Ferenc Almasi

Posted on Oct 9, 2020 • Originally published at webtips.dev

Understanding Regular Expressions in JavaScript

#javascript #webdev #tutorial #frontend

In a previous article, I talked about how I managed to reduce my CSS bundle size by more than 20%. I had a lot of examples of regex patterns there, and recently I also got questions related to the topic, so I thought it’s time to collect things down in one place.

What are regular expressions?
Let’s start off by first defining what regular expressions actually mean? According to Wikipedia

A regular expression, regex or regexp is a sequence of characters that define a search pattern.

That’s a pretty good definition; regexes are nothing more than a combination of characters that are mostly used to find patterns in text or to validate user input.

Tools of the Trade

To give you a simple example, say we have an input field where we expect the user to type in some numbers in the following format: YYYY/MM/DD
Four numbers followed by a slash, followed by two numbers, a slash, and two numbers again. A date. 🗓️

Now when it comes to writing regex patterns, there are a number of great tools out there that can help you achieve your goals. There are two I’d like to mention and these are:

RegExr helps you with a handy cheat sheet and also lets you test it out right away as the expressions are evaluated in real-time.

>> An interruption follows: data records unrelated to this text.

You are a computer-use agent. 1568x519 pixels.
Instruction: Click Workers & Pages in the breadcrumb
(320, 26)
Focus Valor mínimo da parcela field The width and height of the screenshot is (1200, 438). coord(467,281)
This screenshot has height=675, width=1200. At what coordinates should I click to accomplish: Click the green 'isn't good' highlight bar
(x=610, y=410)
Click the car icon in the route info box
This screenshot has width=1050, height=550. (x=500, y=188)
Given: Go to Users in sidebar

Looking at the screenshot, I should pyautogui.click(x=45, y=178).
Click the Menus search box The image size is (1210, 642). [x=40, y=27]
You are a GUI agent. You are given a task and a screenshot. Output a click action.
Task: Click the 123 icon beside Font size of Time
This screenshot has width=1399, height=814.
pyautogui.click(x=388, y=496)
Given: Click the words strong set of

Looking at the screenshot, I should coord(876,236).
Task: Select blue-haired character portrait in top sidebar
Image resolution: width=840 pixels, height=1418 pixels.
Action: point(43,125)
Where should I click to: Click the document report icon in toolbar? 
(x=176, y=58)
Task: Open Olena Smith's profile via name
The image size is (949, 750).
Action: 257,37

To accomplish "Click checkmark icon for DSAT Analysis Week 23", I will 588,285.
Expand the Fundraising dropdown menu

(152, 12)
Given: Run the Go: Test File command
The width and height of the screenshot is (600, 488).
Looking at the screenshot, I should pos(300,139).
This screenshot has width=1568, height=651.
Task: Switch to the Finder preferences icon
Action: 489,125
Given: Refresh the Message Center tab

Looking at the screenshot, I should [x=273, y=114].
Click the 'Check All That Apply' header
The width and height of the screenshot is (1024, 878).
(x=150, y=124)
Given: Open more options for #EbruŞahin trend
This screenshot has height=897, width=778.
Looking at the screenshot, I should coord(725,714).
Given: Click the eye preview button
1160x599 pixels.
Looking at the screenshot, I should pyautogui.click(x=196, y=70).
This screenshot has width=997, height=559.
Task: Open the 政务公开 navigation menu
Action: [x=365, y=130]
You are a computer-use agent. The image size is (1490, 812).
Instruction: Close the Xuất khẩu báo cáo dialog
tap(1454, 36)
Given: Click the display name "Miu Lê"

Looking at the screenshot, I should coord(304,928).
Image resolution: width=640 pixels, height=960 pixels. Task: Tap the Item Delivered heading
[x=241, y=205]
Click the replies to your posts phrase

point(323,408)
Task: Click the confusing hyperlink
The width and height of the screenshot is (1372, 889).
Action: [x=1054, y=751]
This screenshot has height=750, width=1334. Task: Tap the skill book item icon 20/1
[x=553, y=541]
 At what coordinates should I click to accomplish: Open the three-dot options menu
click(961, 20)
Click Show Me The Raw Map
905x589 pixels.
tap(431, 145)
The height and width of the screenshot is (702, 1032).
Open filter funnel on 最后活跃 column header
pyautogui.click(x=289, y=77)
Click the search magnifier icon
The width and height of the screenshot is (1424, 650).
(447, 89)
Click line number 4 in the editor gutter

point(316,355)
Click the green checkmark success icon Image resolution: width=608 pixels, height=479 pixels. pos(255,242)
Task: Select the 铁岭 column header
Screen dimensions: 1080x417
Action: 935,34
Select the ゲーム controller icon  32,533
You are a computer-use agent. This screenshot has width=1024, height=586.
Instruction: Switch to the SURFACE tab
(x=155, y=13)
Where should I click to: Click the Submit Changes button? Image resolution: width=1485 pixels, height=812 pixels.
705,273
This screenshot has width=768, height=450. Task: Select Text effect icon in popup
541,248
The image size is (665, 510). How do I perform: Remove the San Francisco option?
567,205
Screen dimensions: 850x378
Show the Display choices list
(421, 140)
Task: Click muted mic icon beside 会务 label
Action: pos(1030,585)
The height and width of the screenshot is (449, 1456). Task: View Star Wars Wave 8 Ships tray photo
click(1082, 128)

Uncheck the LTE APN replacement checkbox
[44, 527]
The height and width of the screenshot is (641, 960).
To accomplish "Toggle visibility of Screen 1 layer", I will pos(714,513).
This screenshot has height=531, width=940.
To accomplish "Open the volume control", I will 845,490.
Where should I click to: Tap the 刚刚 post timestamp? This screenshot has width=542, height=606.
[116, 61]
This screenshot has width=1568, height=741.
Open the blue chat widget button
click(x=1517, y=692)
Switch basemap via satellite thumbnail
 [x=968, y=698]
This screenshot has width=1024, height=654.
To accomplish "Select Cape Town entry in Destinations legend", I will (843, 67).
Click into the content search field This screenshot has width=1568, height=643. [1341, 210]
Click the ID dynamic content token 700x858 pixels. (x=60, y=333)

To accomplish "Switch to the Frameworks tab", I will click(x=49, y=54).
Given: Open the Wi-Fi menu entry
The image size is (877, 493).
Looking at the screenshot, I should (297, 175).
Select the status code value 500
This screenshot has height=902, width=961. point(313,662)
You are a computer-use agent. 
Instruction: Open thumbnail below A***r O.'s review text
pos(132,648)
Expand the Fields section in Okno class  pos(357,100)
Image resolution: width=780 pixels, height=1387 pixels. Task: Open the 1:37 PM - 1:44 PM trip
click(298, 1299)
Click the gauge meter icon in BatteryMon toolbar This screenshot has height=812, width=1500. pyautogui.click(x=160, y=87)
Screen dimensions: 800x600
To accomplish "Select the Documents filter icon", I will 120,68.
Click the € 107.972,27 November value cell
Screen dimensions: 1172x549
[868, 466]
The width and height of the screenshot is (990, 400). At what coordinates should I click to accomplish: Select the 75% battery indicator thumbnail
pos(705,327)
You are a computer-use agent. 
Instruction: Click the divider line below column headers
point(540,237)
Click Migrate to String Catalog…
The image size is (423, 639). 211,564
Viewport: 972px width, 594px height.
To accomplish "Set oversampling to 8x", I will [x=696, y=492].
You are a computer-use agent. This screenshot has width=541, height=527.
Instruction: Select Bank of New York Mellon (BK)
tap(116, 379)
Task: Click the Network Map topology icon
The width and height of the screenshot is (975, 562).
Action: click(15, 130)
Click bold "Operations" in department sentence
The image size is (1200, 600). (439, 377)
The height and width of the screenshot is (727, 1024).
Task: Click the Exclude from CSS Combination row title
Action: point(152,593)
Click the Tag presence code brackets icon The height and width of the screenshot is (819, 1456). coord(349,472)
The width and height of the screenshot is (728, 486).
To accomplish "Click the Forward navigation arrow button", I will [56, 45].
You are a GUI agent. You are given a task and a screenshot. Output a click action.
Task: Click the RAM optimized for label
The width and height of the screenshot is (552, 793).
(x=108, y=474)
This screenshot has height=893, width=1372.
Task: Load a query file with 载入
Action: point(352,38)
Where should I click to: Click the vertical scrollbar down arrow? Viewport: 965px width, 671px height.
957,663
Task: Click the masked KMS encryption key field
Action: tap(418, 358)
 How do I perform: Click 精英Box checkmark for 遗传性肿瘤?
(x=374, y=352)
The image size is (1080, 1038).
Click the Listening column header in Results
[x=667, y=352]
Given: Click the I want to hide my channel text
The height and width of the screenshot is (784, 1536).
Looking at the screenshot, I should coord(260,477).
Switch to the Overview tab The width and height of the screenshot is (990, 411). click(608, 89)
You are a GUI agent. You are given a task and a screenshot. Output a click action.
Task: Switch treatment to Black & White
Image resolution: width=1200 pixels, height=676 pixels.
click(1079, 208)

This is how I actually “learned” to write regex. Regexper is another great tool that helps you visualize the pattern with a diagram. Back to the example, the right solution is as simple as doing:

/\d{4}\/\d{2}\/\d{2}/g

Above example represented with a diagram

Before starting, I would like to advise you to follow along by copy-pasting the examples into RegExr and play around with the “Text” field.

The Start

Now let’s break it down, starting from the basics. Every regex pattern is denoted by two /, the pattern itself goes between them. We can also have flags after the closing slash. The two most common you are going to come across are g and i or the combination of both: gi. They mean global and case insensitive respectively.

Say you have a paragraph in which the digits appear more than once. In order to select every occurrence, you have to set the global flag. Otherwise, only the first occurrence will be matched.

Say you want to select both javascript and JavaScript in a piece of text. This is where you would use the i flag. In case you want to select all occurrences then you need the global flag as well, making it /javascript/gi. Everything that goes between the slashes will get picked up by regex. So let’s examine what we can have between //g and what do they actually mean.

Character Classes

The regex in the first example starts with \d. This is called a character class. Character classes — also called “Character Sets” — lets you tell the regex engine to match either a single or a set of characters. The \d selects every digit. To select a set of characters you can use brackets. For example, to do the same, you can alternatively use [0-9].

This can also be done with letters. [a-z] will select every letter from a to z. Note that this will only select lowercase letters. To include uppercase as well you need to say [a-zA-Z]. Multiple characters can be stacked by simply writing them one after another. Can you guess what [a-z0-9] will do? That’s right, it will select every letter from a to z including every digit from 0 to 9.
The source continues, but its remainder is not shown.